Mavis says we need return to 60s protests as Trump fakes it all over again
Civil rights activist and gospel queen Mavis Staples has called for a return to the protest era of the 1960s as President Trump revealed his own fake news awards.
The president cited The New York Times twice while the broadcaster ABC and the magazines Time and Newsweek were each ‘exposed’ as purveyors of fake news.
The so-called “awards” were presented in a list and picked out stories about the presidency, some of which had actually resulted in apologies weeks and months earlier.
Mavis, speaking on the BBC’s Radio Two Ken Bruce show, said: “It really is time to go back to the era of protest, like it was in the 60s with Dylan and Joan …”
Recently she was quoted as saying her new album was inspired by the politics in America today. She said: “The current political climate recalls the social-justice anthems I sang with the Staple Singers at the height of the Civil Rights movement.
“So many young boys are being stopped by the police and being killed,” she said. “We’ve got a man in the White House that is urging this stuff on, and he’s brought on a rebirth of bigotry and hate. This world … I just don’t know. I just stop myself and wonder, ‘What is going on?’ I’ve been doing some extra praying. We need it. We need it bad.”
Meanwhile, the President was mocked online after a link he posted to the Republican Party’s website, failed to load.
Basically, President Trump’s “Fake News Awards” button failed to work.
But a spokesman for the party said that a surge in traffic had crashed the website. Details of the awards instead had to be found on what appeared to be an archived version of the website before it crashed.

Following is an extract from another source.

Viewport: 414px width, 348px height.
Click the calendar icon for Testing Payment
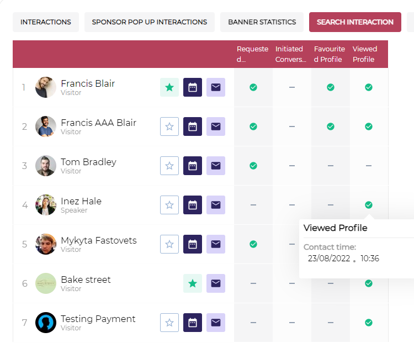tap(193, 323)
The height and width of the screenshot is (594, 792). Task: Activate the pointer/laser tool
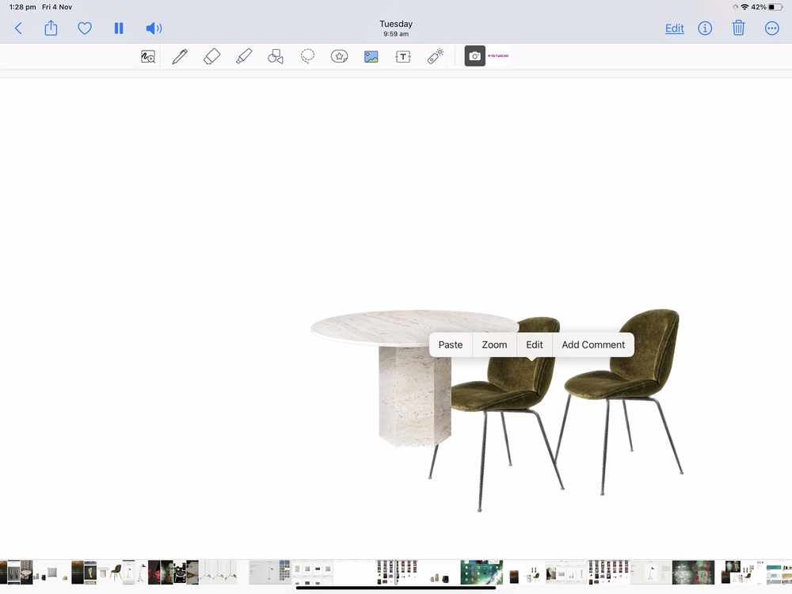point(434,56)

CNN, the broadcaster that Mr Trump has clashed with since taking office, was named in four of the 11 awards. The broadcaster “falsely reported that candidate Donald Trump and his son Donald J. Trump, Jr. had access to hacked documents from WikiLeaks”.
Another was said it “falsely reported about Anthony Scaramucci’s meeting with a Russian”. Mr Scaramucci was briefly in charge of White House communications.
A third was for when the broadcaster “falsely edited a video to make it appear Mr Trump overfed fish during a visit with the Japanese prime minister”.
The fourth award was for when CNN “falsely reported that former FBI Director James Comey would dispute President Trump’s claim that he was told he is not under investigation”.
Reporters rejected his ‘fake news’ criticisms.
The President also appeared to want to set the news agenda as he listed 11 things that the media should spend more time covering, including “historic tax cuts” and victories against the terror group Isil.
Many in the media see the “awards” as another move by Mr Trump to damage the free press because of their attitude towards him.
However supporters see it as a tongue-in-cheek attempt to expose inaccurate reporting.
Mr Trump tweeted: “Despite some very corrupt and dishonest media coverage, there are many great reporters I respect and lots of GOOD NEWS for the American people to be proud of!”
Mavis Staples, aged 78, has recently unveiled a new soul song, Build a Bridge. In it she sings “When I say my life matters,You can say yours does too/ But I betcha never have to remind anyone/ To look at it from your point of view.”